:: The data
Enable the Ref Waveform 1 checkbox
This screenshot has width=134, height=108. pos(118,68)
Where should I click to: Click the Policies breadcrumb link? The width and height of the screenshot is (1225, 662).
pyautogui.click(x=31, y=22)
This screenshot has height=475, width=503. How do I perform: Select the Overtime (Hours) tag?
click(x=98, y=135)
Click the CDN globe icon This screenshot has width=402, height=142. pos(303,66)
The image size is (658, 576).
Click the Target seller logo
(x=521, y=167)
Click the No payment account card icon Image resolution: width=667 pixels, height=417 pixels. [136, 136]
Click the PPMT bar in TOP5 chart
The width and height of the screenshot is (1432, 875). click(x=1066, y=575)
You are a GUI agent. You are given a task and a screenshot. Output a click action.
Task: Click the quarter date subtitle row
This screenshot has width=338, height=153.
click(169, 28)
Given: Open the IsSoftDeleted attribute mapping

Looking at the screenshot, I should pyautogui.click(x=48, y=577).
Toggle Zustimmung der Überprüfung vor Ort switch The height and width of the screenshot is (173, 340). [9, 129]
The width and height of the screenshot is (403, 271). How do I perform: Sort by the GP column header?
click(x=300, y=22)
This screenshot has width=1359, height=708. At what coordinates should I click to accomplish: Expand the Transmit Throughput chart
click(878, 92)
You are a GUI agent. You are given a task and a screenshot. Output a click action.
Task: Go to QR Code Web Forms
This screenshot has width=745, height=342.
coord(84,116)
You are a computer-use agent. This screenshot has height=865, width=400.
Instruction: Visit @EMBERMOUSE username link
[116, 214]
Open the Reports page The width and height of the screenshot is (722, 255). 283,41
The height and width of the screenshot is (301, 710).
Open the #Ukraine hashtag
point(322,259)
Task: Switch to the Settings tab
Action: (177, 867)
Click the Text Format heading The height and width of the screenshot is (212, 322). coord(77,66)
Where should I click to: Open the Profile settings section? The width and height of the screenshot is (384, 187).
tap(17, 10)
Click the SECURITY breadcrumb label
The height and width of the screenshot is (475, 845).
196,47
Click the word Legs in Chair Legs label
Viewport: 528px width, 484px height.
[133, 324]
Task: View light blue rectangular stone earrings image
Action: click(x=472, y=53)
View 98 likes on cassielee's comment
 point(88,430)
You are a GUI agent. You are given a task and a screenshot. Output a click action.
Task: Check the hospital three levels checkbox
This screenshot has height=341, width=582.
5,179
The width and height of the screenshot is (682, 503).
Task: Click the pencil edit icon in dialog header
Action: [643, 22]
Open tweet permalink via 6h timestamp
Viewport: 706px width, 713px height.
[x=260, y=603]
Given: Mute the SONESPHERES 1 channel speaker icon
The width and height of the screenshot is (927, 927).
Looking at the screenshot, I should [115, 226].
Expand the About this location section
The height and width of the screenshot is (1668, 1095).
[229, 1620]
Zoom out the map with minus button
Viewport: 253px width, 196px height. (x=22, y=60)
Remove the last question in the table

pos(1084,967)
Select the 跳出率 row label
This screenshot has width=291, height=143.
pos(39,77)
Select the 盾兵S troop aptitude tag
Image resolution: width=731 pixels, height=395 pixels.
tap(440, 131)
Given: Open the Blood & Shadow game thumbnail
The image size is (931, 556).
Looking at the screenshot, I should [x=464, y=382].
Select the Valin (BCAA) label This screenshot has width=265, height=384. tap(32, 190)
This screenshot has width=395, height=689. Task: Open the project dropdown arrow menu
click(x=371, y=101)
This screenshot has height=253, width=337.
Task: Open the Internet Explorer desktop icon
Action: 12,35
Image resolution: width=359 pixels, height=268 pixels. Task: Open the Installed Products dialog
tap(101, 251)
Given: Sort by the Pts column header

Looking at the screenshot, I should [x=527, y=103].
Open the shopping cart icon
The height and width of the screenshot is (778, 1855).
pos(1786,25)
::::
Repeat every entry exactly. Nothing may be dropped.

Completed exercise:
Enable the Ref Waveform 1 checkbox
This screenshot has width=134, height=108. pos(118,68)
Where should I click to: Click the Policies breadcrumb link? The width and height of the screenshot is (1225, 662).
pyautogui.click(x=31, y=22)
This screenshot has height=475, width=503. How do I perform: Select the Overtime (Hours) tag?
click(x=98, y=135)
Click the CDN globe icon This screenshot has width=402, height=142. pos(303,66)
The image size is (658, 576).
Click the Target seller logo
(x=521, y=167)
Click the No payment account card icon Image resolution: width=667 pixels, height=417 pixels. [136, 136]
Click the PPMT bar in TOP5 chart
The width and height of the screenshot is (1432, 875). click(x=1066, y=575)
You are a GUI agent. You are given a task and a screenshot. Output a click action.
Task: Click the quarter date subtitle row
This screenshot has width=338, height=153.
click(169, 28)
Given: Open the IsSoftDeleted attribute mapping

Looking at the screenshot, I should pyautogui.click(x=48, y=577).
Toggle Zustimmung der Überprüfung vor Ort switch The height and width of the screenshot is (173, 340). [9, 129]
The width and height of the screenshot is (403, 271). How do I perform: Sort by the GP column header?
click(x=300, y=22)
This screenshot has width=1359, height=708. At what coordinates should I click to accomplish: Expand the Transmit Throughput chart
click(878, 92)
You are a GUI agent. You are given a task and a screenshot. Output a click action.
Task: Go to QR Code Web Forms
This screenshot has width=745, height=342.
coord(84,116)
You are a computer-use agent. This screenshot has height=865, width=400.
Instruction: Visit @EMBERMOUSE username link
[116, 214]
Open the Reports page The width and height of the screenshot is (722, 255). 283,41
The height and width of the screenshot is (301, 710).
Open the #Ukraine hashtag
point(322,259)
Task: Switch to the Settings tab
Action: (177, 867)
Click the Text Format heading The height and width of the screenshot is (212, 322). coord(77,66)
Where should I click to: Open the Profile settings section? The width and height of the screenshot is (384, 187).
tap(17, 10)
Click the SECURITY breadcrumb label
The height and width of the screenshot is (475, 845).
196,47
Click the word Legs in Chair Legs label
Viewport: 528px width, 484px height.
[133, 324]
Task: View light blue rectangular stone earrings image
Action: click(x=472, y=53)
View 98 likes on cassielee's comment
 point(88,430)
You are a GUI agent. You are given a task and a screenshot. Output a click action.
Task: Check the hospital three levels checkbox
This screenshot has height=341, width=582.
5,179
The width and height of the screenshot is (682, 503).
Task: Click the pencil edit icon in dialog header
Action: [643, 22]
Open tweet permalink via 6h timestamp
Viewport: 706px width, 713px height.
[x=260, y=603]
Given: Mute the SONESPHERES 1 channel speaker icon
The width and height of the screenshot is (927, 927).
Looking at the screenshot, I should [115, 226].
Expand the About this location section
The height and width of the screenshot is (1668, 1095).
[229, 1620]
Zoom out the map with minus button
Viewport: 253px width, 196px height. (x=22, y=60)
Remove the last question in the table

pos(1084,967)
Select the 跳出率 row label
This screenshot has width=291, height=143.
pos(39,77)
Select the 盾兵S troop aptitude tag
Image resolution: width=731 pixels, height=395 pixels.
tap(440, 131)
Given: Open the Blood & Shadow game thumbnail
The image size is (931, 556).
Looking at the screenshot, I should [x=464, y=382].
Select the Valin (BCAA) label This screenshot has width=265, height=384. tap(32, 190)
This screenshot has width=395, height=689. Task: Open the project dropdown arrow menu
click(x=371, y=101)
This screenshot has height=253, width=337.
Task: Open the Internet Explorer desktop icon
Action: 12,35
Image resolution: width=359 pixels, height=268 pixels. Task: Open the Installed Products dialog
tap(101, 251)
Given: Sort by the Pts column header

Looking at the screenshot, I should [x=527, y=103].
Open the shopping cart icon
The height and width of the screenshot is (778, 1855).
pos(1786,25)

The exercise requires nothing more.